Nagy’s earliest works—his Xerox series—borrowed from the paste-up techniques of his day job in design and the post-authorial attitudes of the Pictures Generation. In these infinitely reproducible collages, he used logos as his primary material. “People don’t have anything to express, except the trademark,” he said. “We’re being fed information all the time.”3 The Xeroxes include e.s.t. Graduate (1984), which superimposes the folksy logo for Pepperidge Farm packaged baked goods over a high-rise building and a field of dots. A version of e.s.t. Graduate made it into the politically driven artist collective Group Material’s presentation Americana at the Whitney Biennial in 1985. In The 8-Hour Day (1983), Nagy pokes fun at his own profession as a gallerist-artist: the hours on the face of a watch are demarcated by tiny icons of works by contemporary artists such as Keith Haring and Georg Baselitz. 

His next phase of work remained monochrome, but turned to rendering vaguely unsettling iconography in an illustration-like style, reminiscent of Andy Warhol’s early works. Chained to Life (1987), a sandblasted aluminum painting, depicts a schematic drawing of a handgun. For his 1986 exhibition at International with Monument in New York, Nagy showed his Cancer series, compressing different design elements via collage into abstract “cells.” With these works, which distorted recognizable imagery into indecipherable blobs, he commented indirectly on the overproduction of signs as a kind of societal ill.
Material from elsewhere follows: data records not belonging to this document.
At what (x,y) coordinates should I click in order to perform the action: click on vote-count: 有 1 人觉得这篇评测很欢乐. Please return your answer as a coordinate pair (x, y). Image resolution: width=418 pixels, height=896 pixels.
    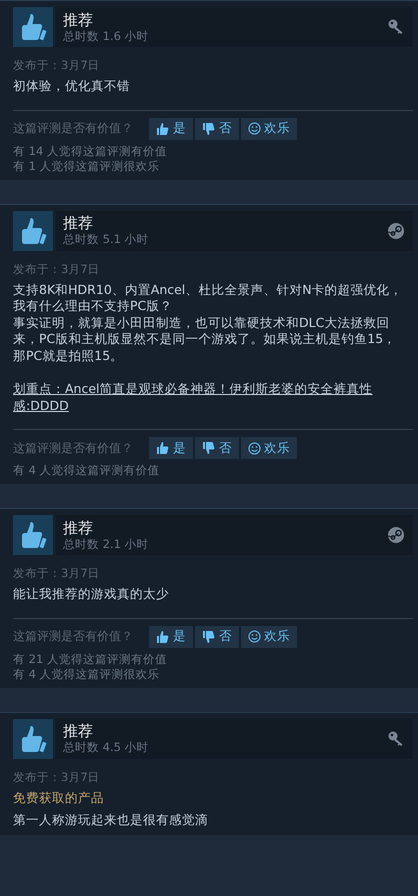
    Looking at the image, I should click on (87, 166).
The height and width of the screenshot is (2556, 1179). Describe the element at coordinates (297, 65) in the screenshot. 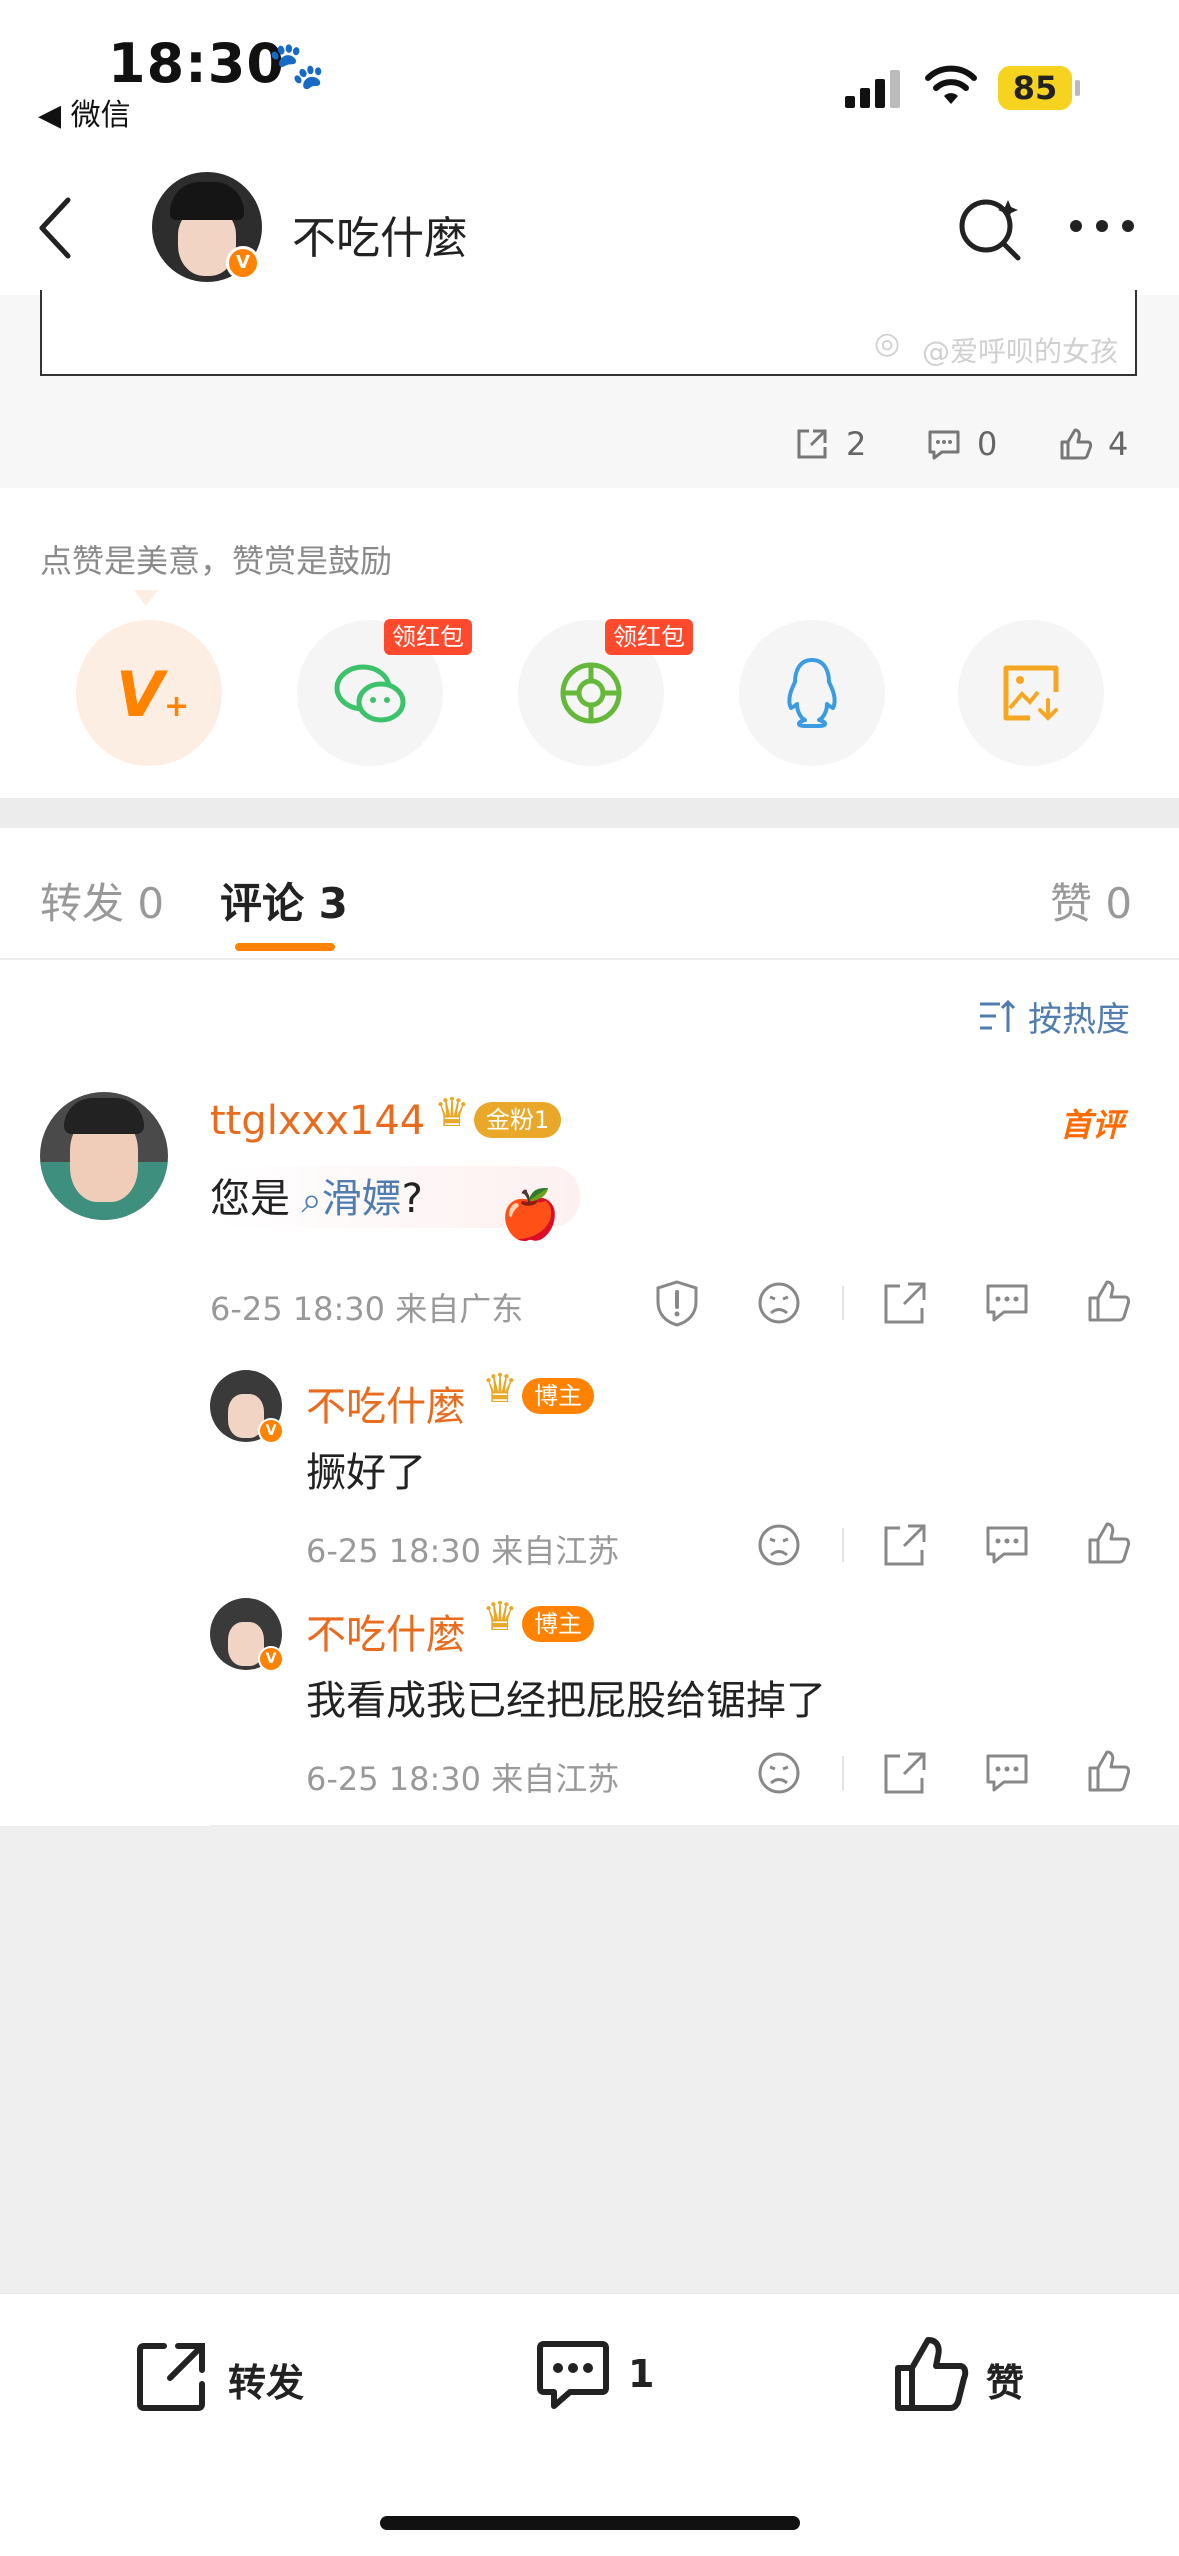

I see `paw-icon: 🐾` at that location.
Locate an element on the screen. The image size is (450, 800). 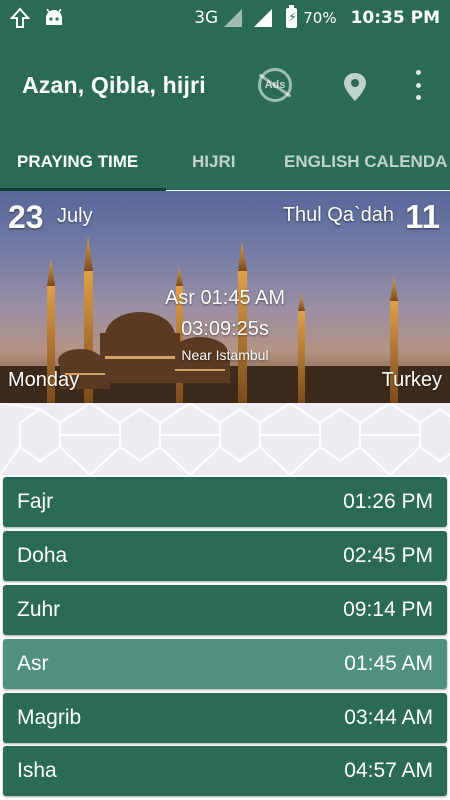
countdown-timer: 03:09:25s is located at coordinates (225, 329).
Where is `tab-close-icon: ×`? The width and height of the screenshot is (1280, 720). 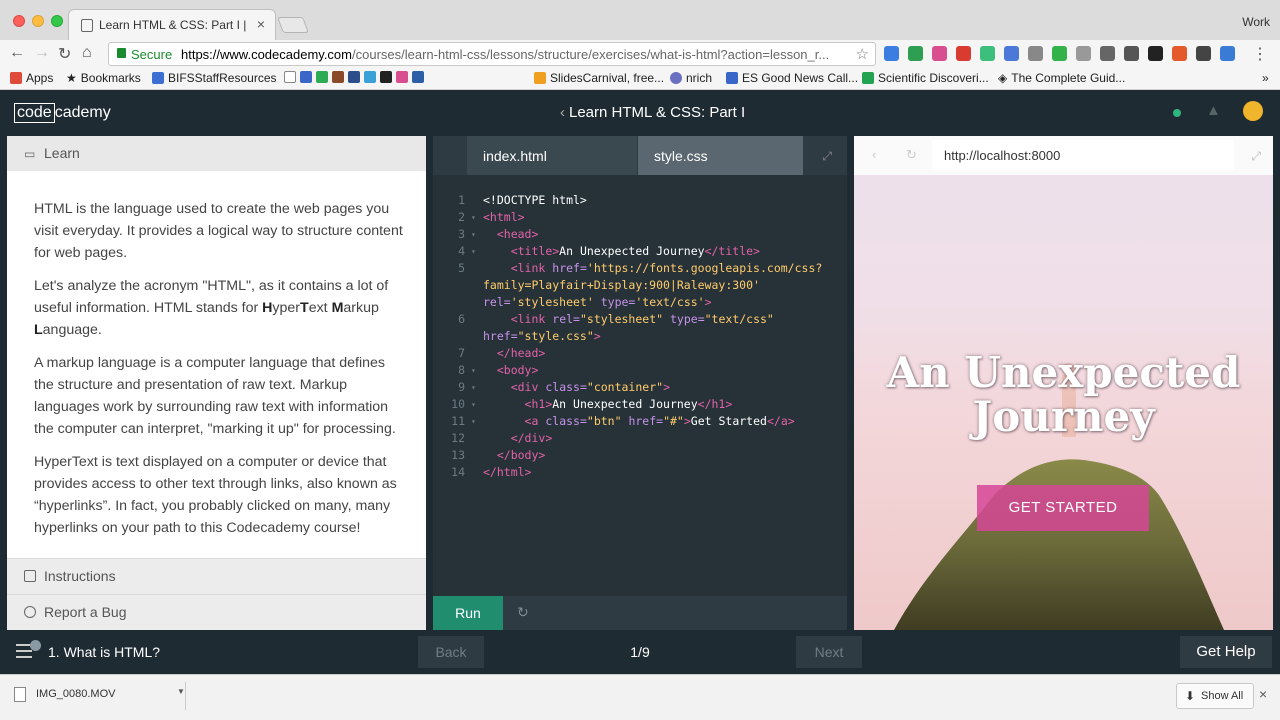 tab-close-icon: × is located at coordinates (261, 24).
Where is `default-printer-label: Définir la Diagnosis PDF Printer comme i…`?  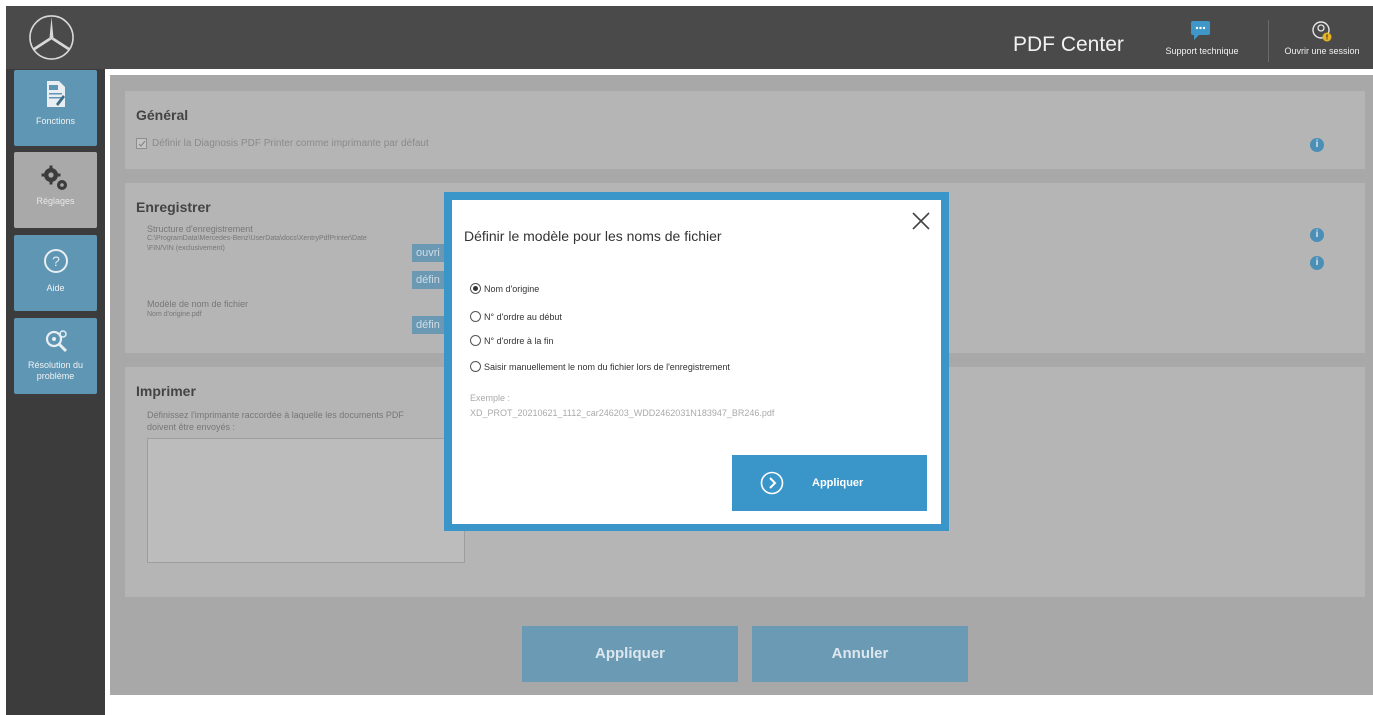 default-printer-label: Définir la Diagnosis PDF Printer comme i… is located at coordinates (290, 144).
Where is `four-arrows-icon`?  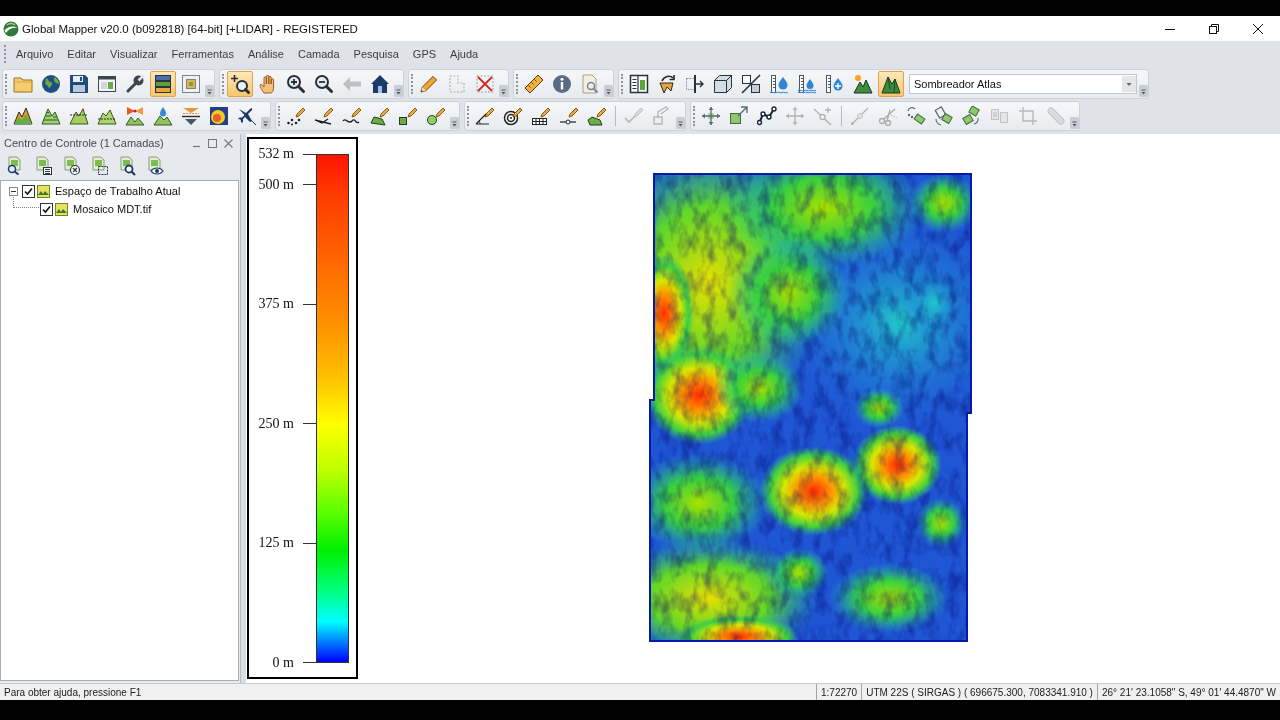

In the mid-1980s he gravitated to producing vinyls for museum floor plans and condominiums, superimposing logos of corporations or of his own design.

By the time Nature Morte shut its doors in 1988, Nagy had turned his artistic attention to architecture and decor. He rendered cityscapes, building plans, and decorative patterning from around the world as large-scale black-and-white silkscreen paintings. He decamped to India a few years later and opened Nature Morte in Delhi in 1987. That same year he debuted riotously colorful new work at Nicole Klagsbrun, New York. For that exhibition, So Much Deathless, he combined his own works with pieces by artists in the US and India into meta-assemblages. It was his last major gallery show in New York until the present one at Jeffrey Deitch.

Nagy’s work has been overdue for a reevaluation, though it has percolated at the edges of various historical reassessments. Over the past ten years, survey exhibitions have celebrated the Pictures Generation, the politics of global Pop art, and even members of his own circle, such as Gretchen Bender. Today we might recognize Nagy not only as an artist who anticipated the trends of art that critiques information overload, but also as a savvy dealer who understood the creative packaging of art, including its marketing, as an integral part of the work itself.

 

[1] Peter Nagy, “Brie Popcorn,” interview with David Robbins (pseudonym Rex Reason), Real Life, nos. 11/12 (Winter 1983-1984): 32.
[2] David Robbins, “ABC TV,” Artforum 38, no. 2 (October 1999): 160.
[3] Nagy, “Brie Popcorn,” 30.

 

Peter Nagy (b. 1959, Bridgeport) earned a degree in communication design, art history, and theory from Parsons School of Design, New York, in 1981. His work has been included in exhibitions at the Metropolitan Museum of Art, New York; the Whitney Museum of American Art, New York; the Museum of Contemporary Art, Los Angeles; Tate Modern, London; and Centre Pompidou, Paris. In 1982 Nagy cofounded the gallery Nature Morte in New York with fellow artist Alan Belcher, and it became one of the most influential artist-run galleries of that decade, showing conceptually oriented artists such as Sherrie Levine, Vito Acconci, and Richard Pettibone. Nagy has lived and worked in India since 1992 and reopened Nature Morte in New Delhi in 1997. In this new chapter, the gallery has brought a generation of Indian artists to international recognition.

Wendy Vogel is a writer, critic, and independent curator. She regularly contributes to Artforum, Art in America, and art-agenda, among other publications. Vogel teaches in the photography department at Parsons School of Design, New York. She is a 2018 recipient of the Creative Capital | Andy Warhol Foundation Arts Writers Grant.